By 1800 the mainland colonies contained settlers from many different regions of Europe since the need to develop the land created a great demand for labour and called for skills which were wide spread through much of Western Europe. In Newfoundland the demand was for skilled fishermen only - no one came to Newfoundland to farm, and commerce and industry were only just beginning to develop. Only the French and the English knew anything about fishing in Newfoundland, and the French, after 1713, were not allowed to live here. This left the English and Irish as the only possible colonisers of our province. In England, only the people living in the West Country counties of Devonshire, Dorset, Somerset and Hampshire knew anything about the fishery, and most of the Irishmen came out via Waterford and Cork; two ports on the south coast of Ireland which had much contact with Newfoundland. They were drawn mainly from four counties around those cities. Thus our population was remarkably homogenous compared with North America as a whole, and of course it has largely remained so.

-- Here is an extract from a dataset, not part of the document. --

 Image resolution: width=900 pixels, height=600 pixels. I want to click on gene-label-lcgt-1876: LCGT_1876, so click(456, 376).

The fishery first drew men to Newfoundland; the fishery shaped the policies of the nations concerned in it; the fishery both created and limited the way of life of the colonists; and the fishery, through its fluctuating prosperity, it assumed value to Europe and the conflicts it caused, determined when, where, in what numbers, and under what conditions the colonists should settle. By 1670 English settlement in Newfoundland had become firmly established, but England did not possess the entire Island. France had established settlements in Placentia Bay and at St. Mary's, and she and the Spanish monopolised the fishery north of Bonavista Bay. The English fishery in Newfoundland was confined to what is in some places still referred to as the Old English Shore, a region stretching from Trepassey to Greenspond. Only in this area could English colonists find protection and here English settlement was confined until 1713. This was not a great handicap at the time, for the area contained excellent fishing grounds and harbours for shipping and for making fish. As the first region of English settlement, it continued to be the major region of population on the Island until the present century, and contains the oldest settler families.

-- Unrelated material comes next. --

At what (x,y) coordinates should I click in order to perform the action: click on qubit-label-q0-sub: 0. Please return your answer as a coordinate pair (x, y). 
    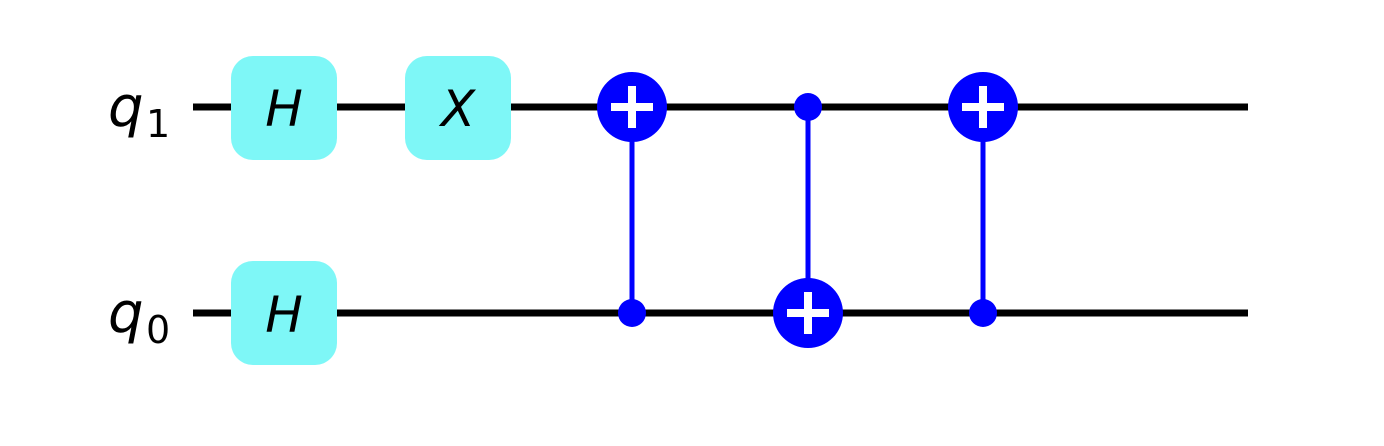
    Looking at the image, I should click on (158, 330).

Expansion of settlement to the rest of Newfoundland had to await the evacuation of other nations and a growth in the population and fishery of Newfoundland, which would make men want to exploit the other fishing areas. The development of inland communities had to await the present century, for the population lived only by fishing. As a result, Newfoundland lacked a natural centre which could link together the many communities and regions into one whole community. All communications were by sea, and each bay had its own major commercial centres which were independent of the others, importing and exporting goods and people directly from and to the outside world. The towns of the west of England which controlled the fishery at Newfoundland divided up the English shore, with particular parts of the west of England, fishing only along certain parts of the Newfoundland coast. Thus the settlers who came to the various communities and bays chose their place of residence from the ports to which their ship came. Since the merchants of Poole, for example, controlled all the trade of Trinity and Bonavista Bays, most of the English settlers there came from the counties of Dorset, Hampshire and Somerset. The Southern Shore from Torbay to Trepassey was fished by the fishermen and merchants of South Devon, so that most of the English settlers there came from the same region. It might be said until the nineteenth century there was no community of Newfoundland, but a series of separate cultural and economic bays independent of and relatively indifferent to each other. This feeling exists even today in some forms. Only with the rise of St. John's as the commercial and political capital of the Island did the feeling of distinctness and independence between the bays begin to decline, and this did not begin to happen until late in the eighteenth century.

These are some of the themes of Newfoundland history. Beginning as an international fishery, the Island became a largely British fishery carried on by a mixture of settlers and visiting fishermen, then an English colony, and finally a distinctive community with an identity and culture of its own.